红细胞生成素对高糖诱导下肾小管上皮细胞转分化的影响

目的 探讨红细胞生成素（EPO）对高糖诱导下的肾小管上皮细胞转分化的影响。 方法 体外培养人肾小管上皮细胞株（HK-2细胞），分为正常对照组、渗透浓度对照组、高糖组、高糖＋EPO（5 U/ml）组和高糖＋EPO（10 U/ml）组。RT-PCR法检测各组细胞α平滑肌肌动蛋白（α-SMA）、转化生长因子β1（TGF-β1）、Smads信号蛋白2（Smad2）及整合素连接激酶（ILK）的mRNA表达。细胞免疫荧光法检测细胞TGF-β1及α-SMA的蛋白表达。 结果 RT-PCR结果显示，相对于对照组，高糖组细胞α-SMA、TGF-β1、Smad2、ILK的mRNA表达均显著上调（P ＜ 0.01）。细胞免疫化学也显示，高糖组TGF-β1和α-SMA的蛋白表达较对照组显著上调（P ＜ 0.01），而高糖＋EPO（5 U/ml）组和高糖＋EPO（10 U/ml）组上述指标的表达均显著低于高糖组（均P ＜ 0.01）。 结论 EPO能抑制高糖诱导的肾小管上皮细胞转分化，可能与其抑制TGF-β1、Smad2及ILK表达有关。
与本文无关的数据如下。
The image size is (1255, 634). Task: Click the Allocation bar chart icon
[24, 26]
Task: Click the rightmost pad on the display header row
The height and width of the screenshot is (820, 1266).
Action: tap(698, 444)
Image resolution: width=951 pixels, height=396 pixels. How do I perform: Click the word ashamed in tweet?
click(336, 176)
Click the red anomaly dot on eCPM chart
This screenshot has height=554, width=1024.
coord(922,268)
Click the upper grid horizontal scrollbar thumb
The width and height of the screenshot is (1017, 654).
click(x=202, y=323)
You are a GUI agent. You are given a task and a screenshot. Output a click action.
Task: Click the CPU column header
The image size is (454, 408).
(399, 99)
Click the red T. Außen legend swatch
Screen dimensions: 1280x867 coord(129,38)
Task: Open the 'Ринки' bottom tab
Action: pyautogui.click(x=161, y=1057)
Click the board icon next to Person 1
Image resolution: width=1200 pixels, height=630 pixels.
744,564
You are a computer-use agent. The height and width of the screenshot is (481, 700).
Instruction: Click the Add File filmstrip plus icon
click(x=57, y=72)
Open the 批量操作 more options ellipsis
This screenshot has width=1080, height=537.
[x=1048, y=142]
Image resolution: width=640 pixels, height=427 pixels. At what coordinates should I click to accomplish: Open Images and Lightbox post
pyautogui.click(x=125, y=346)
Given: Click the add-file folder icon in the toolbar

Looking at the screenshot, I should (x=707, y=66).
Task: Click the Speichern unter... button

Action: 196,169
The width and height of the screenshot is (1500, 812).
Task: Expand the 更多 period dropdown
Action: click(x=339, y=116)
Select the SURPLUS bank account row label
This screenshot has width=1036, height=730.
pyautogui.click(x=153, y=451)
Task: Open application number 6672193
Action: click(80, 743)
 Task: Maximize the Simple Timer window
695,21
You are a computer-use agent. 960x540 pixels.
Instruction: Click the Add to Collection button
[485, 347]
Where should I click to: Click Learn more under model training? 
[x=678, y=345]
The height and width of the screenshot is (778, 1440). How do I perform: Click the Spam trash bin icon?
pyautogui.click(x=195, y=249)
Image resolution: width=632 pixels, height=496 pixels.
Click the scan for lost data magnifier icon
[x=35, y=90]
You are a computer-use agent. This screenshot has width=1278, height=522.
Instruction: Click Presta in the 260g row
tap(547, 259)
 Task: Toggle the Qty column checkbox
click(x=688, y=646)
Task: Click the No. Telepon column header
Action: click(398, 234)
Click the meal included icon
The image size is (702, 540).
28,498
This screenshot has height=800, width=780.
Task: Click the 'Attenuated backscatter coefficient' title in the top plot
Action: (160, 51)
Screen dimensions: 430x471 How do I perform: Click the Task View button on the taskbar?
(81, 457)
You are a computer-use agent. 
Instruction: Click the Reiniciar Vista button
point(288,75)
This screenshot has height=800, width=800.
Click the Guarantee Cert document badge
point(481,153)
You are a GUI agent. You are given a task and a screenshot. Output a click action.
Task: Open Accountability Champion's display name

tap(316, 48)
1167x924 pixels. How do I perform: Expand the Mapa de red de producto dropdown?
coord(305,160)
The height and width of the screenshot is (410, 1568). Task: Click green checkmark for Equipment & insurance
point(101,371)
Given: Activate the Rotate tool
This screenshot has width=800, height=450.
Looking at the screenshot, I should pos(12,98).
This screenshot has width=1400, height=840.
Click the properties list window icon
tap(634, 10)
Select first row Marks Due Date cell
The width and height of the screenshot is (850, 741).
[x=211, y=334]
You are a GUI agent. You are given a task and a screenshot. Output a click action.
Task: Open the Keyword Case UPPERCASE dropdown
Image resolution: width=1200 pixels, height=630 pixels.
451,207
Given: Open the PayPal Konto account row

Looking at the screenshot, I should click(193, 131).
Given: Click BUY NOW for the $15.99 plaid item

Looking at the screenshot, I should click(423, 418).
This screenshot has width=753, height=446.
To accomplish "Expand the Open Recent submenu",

Effect of erythropoietin on high glucose-induced epithelial-mesenchymal transition in renal proximal tubular epithelial cells

Objective To investigate the protective effect of erythropoietin (EPO) on human renal tubular epithelial-mesenchymal transition (EMT) induced by high glucose. Methods Cultured HK-2 cells were divided into 5 groups: normal control group, osmolarity control group, high glucose group, high glucose with EPO (5 U/ml)group and high glucose with EPO (10 U/ml)group. The mRNA expression of α-SMA, TGF-β1, Smad2, ILK of cells were measured by RT-PCR. The levels of intracellular α-SMA and TGF-β1 protein were measured by immunocytochemistry. Results Compared with the control groups, mRNA expression of α-SMA, TGF-β1, Smad2, ILK and protein expression of α-SMA and TGF-β1 were increased after high glucose treatment (P<0.01). Compared with the high glucose group, EPO 5 U/ml or EPO 10 U/ml remarkably down-regulated the expression of α-SMA, TGF-β1, Smad2 and ILK (P<0.01). Conclusion EPO can inhibit the progression of EMT and the up-regulation of TGF-β1, Smad2 and ILK induced by high glucose.